INFORMATION PROVIDED below:
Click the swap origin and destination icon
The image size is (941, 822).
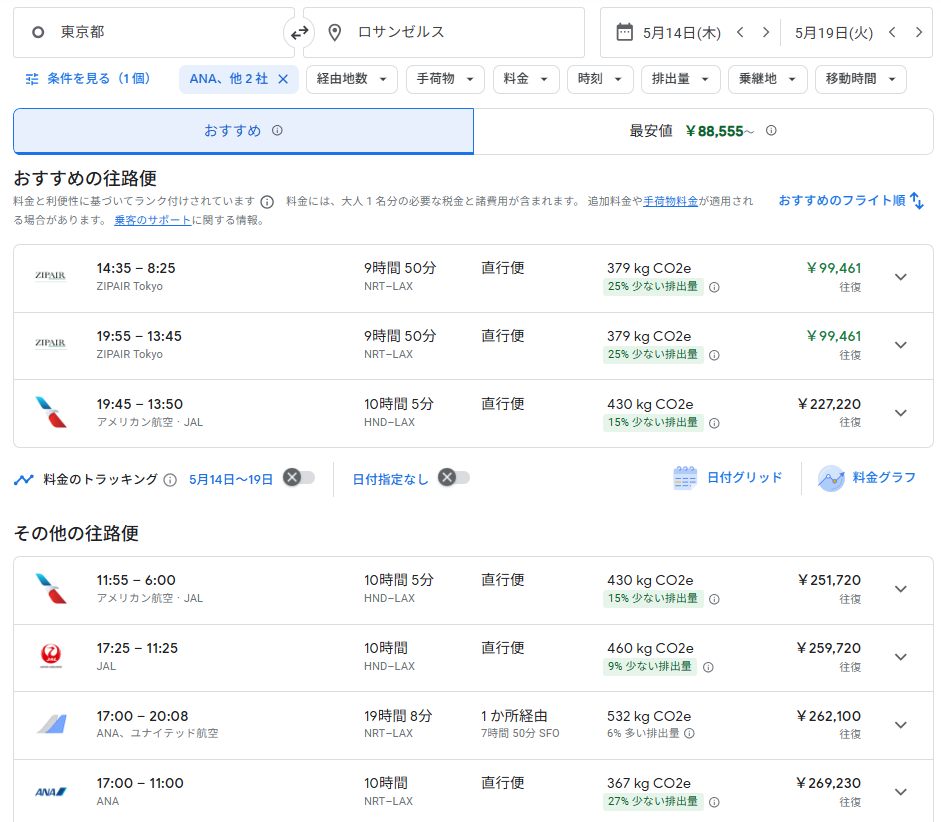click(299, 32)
End of INFORMATION PROVIDED.
INFORMATION PROVIDED below:
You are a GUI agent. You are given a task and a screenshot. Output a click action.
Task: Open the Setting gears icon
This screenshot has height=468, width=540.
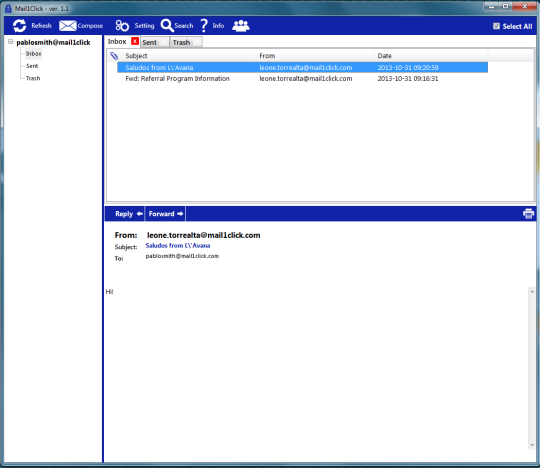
End of INFORMATION PROVIDED.
When the line with "You are a GUI" is reached in the data above, begin copying, and stop after the line with "This screenshot has height=468, width=540."; copy each line exactly, both ends included.

You are a GUI agent. You are given a task and a screenshot. Output a click action.
Task: Open the Setting gears icon
This screenshot has height=468, width=540.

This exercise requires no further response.